- AIM OF THE EXERCISE
Retyped exactly and without pictures, the lines from the one with "The height and" through the end of the listing must form the entire answer.

*** ENTRIES SHOWN Section Begins ***

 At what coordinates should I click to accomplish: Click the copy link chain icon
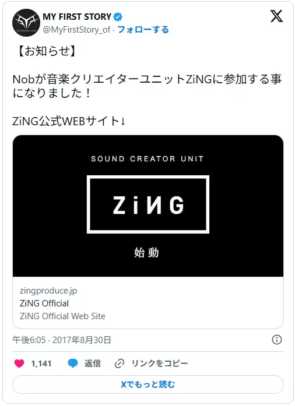click(x=120, y=363)
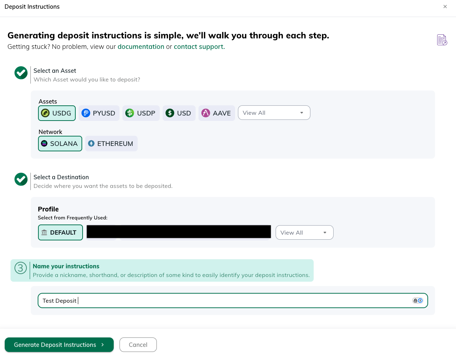The width and height of the screenshot is (456, 357).
Task: Open the contact support link
Action: [x=199, y=47]
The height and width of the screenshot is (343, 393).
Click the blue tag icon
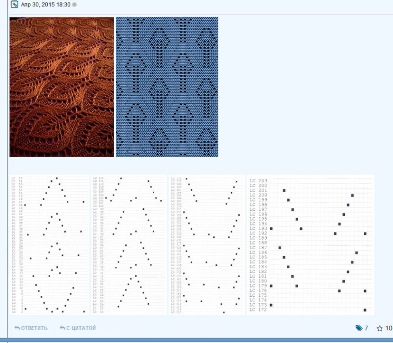359,328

*** ENTRIES SHOWN Section Ends ***

- REPLY
The height and width of the screenshot is (343, 393).
Click the blue tag icon
359,328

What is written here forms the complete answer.